PORTLAND HAS A WAYS to go on the Korean cuisine front. Beaverton's got the kimchi crown right now, with its endless parade of all-you-can-eat grilled kalbi and bubbling red-hot bowls of bone-in beef stew.

But two newcomers, Han Oak and Fusspot Chicken, are bringing some gochujang pepper paste realness in two very Portland ways: Han Oak is a cheffed-up prix-fixe affair and Fusspot is a pop-up. Grab your shiny metal chopsticks and get that banchan.

Han Oak

I don't know what they put in the water in Lane County in the 1990s (like, really, it could have been anything... but fluoride), but I know the high schools produced some truly stellar graduates in the early aughts—myself (haha) and Peter Cho, chef at Han Oak, included. Cho, who went to Springfield High, spent a decade in New York working as sous chef to April Bloomfield at the Spotted Pig and the Breslin. He's back, and since then has been elevating hot dogs and fried chicken into higher forms—first with Stray Dogs and then Stray Birds.

Now, Cho has landed in a light, airy space behind the Ocean restaurant pod on NE 24th, and is putting out a prix-fixe dinner on Friday and Saturday nights, along with a Sunday brunch.

When Han Oak is good, it's good. I'm still dreaming about a Korean fried cauliflower, resplendent in a glaze of gochujang and tamarind. With bread and butter daikon pickles on the side, it's one of the single most inspiring bites I've had this year—a bright orange crunchy shell of spice and complexity around a cruciferous vegetable that's attained its highest possible purpose. The parade of six to nine dishes ($65, includes gratuity) is served family style, but only for your party, avoiding that sometimes awkward dance over the last biscuit at true family-style meals. (Doesn't mean I didn't distract my dad so that I could get the last bite of that cauliflower.)

Han Oak Aaron Lee

A Korean soondae blood cake, topped with a duck-fat-fried duck egg, is a lot sexier than any intestine-based dish has a right to be. Market kimchi was so fermented it was almost effervescent: a light dance of fish sauce and pepper on the tongue. An ember smoked short rib was cut nicely with scallion and cabbage slaw, along with a fiery ssamjang sauce. I saved some to add to the koji salt baked pork belly that you roll yourself with bun-like rice paper, scallion, and celery. Dessert, a pan-fried rice cake with red bean sherbet and toasted barley powder, evoked childhood happiness, even though as a kid I never got more exotic than mixing chocolate and strawberry ice cream.

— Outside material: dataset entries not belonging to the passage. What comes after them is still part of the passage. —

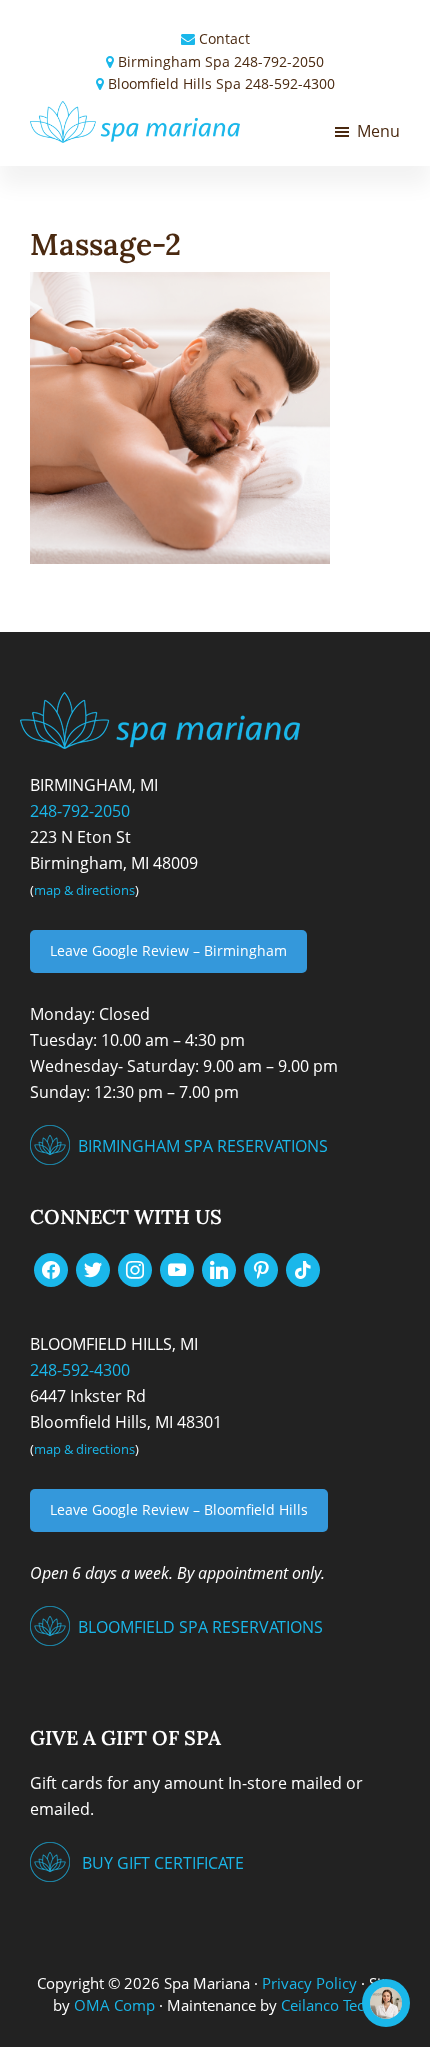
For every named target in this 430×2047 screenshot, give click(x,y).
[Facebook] (51, 1268)
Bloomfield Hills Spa (174, 83)
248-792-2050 (279, 61)
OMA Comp (114, 2005)
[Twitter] (93, 1268)
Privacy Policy (309, 1983)
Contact (224, 38)
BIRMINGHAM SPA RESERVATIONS (203, 1146)
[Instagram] (135, 1268)
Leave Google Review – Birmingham (168, 950)
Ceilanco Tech (325, 2005)
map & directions (84, 890)
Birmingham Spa (174, 61)
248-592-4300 (290, 83)
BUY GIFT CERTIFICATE (163, 1863)
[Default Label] (177, 1268)
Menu (378, 131)
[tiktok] (303, 1268)
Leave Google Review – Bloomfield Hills (179, 1509)
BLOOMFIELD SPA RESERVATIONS (200, 1627)
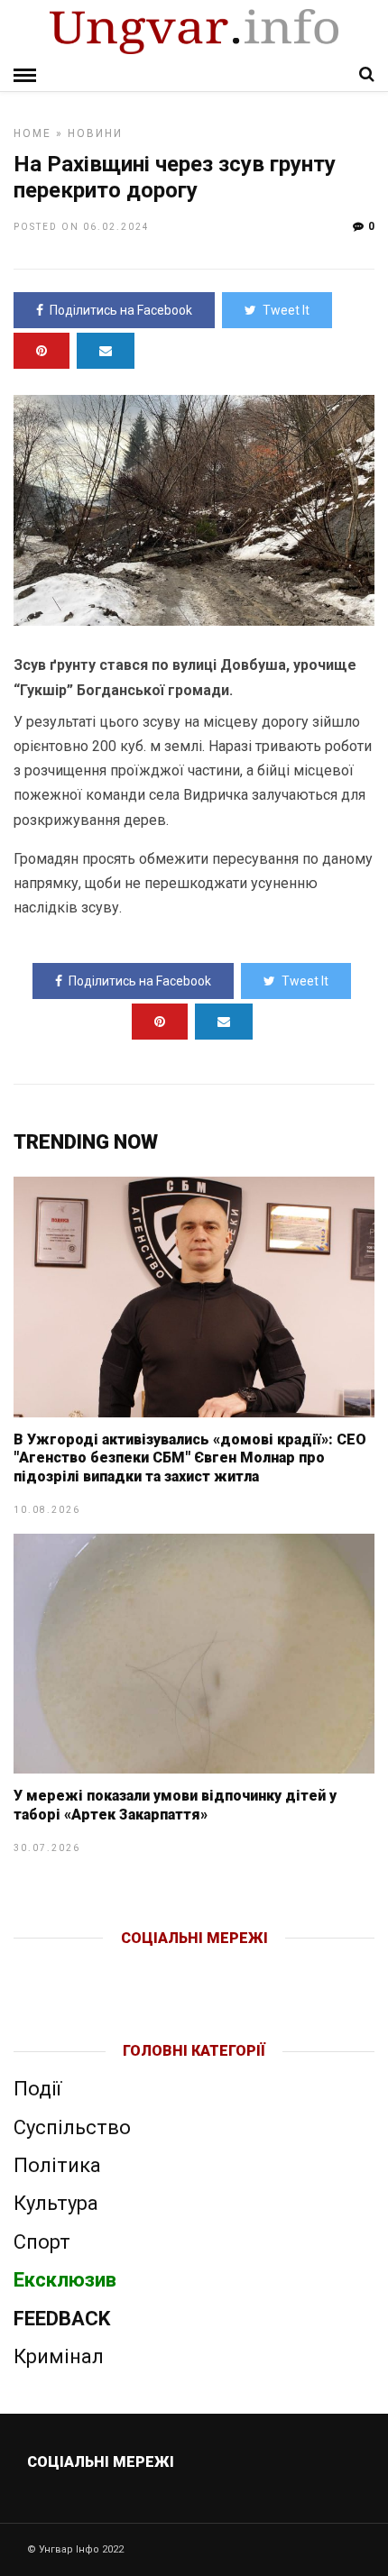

Brunch ($32) is a pretty legitimate representation of how folks in East Asia eat breakfast. The soup was a standout and nearly a meal unto itself: Two large chicken and chive dumplings with dense Korean rice cakes were submerged in a rich garlic-forward broth. The rest of the meal, arranged on a metal tray, included a competently seared salted ocean trout, a too-dry savory waffle with pork, kimchi, and ramps, and more of that great pickled banchan and kimchi. (Cho says he's since perfected his waffle.)

Unfortunately, our visit that morning took "free range" to a whole new level. We walked in to a few people waiting to be served and no greeting. At no point were we given a menu, and I had to go to the chef's counter to get some desperately needed Water Avenue Coffee. I learned later that a server couldn't make it and one of the chefs called in sick, an issue that would hobble a mid-sized restaurant, to say nothing of the intimate Han Oak. This was unlucky timing for a critic's visit. But as a fellow Eugenian and avid eater, I can't wait to see where Cho's talents take us.


Fusspot Chicken

The simplicity of this semi-monthly pop-up—Korean fried chicken, quick cucumber pickles and slaw—belies the amount of fuss behind Fusspot Chicken.

Right now Howard Kamil and Tonya Jone Miller are twice-frying battered thighs, wings, and drumsticks (there's no white meat here, folks) every other Saturday in the Kitchen Cru incubator space at 337 NW Broadway. Kamil, who hails from New Jersey, went home for a visit and got hooked on the uniquely crispy fried chicken that comes painted with a spicy gochujang pepper-based sauce.

Kamil worked on the batter recipe for three years before unveiling it in April to sellout crowds. At a recent visit, I ate at the counter and had a $5 glass of not-fancy sparkling rosé that was generously refilled. The price? A very cheap $12, especially considering the bounty of two wings, a drumstick, and a thigh, which were piled on my paper plate, with the slaw and pickles cooling the moderately spicy sauce. I added extra Korean pepper at the counter to up the fire quotient. Eat in, and grab a to-go order for the morning: Cold Fusspot also makes for a fine breakfast.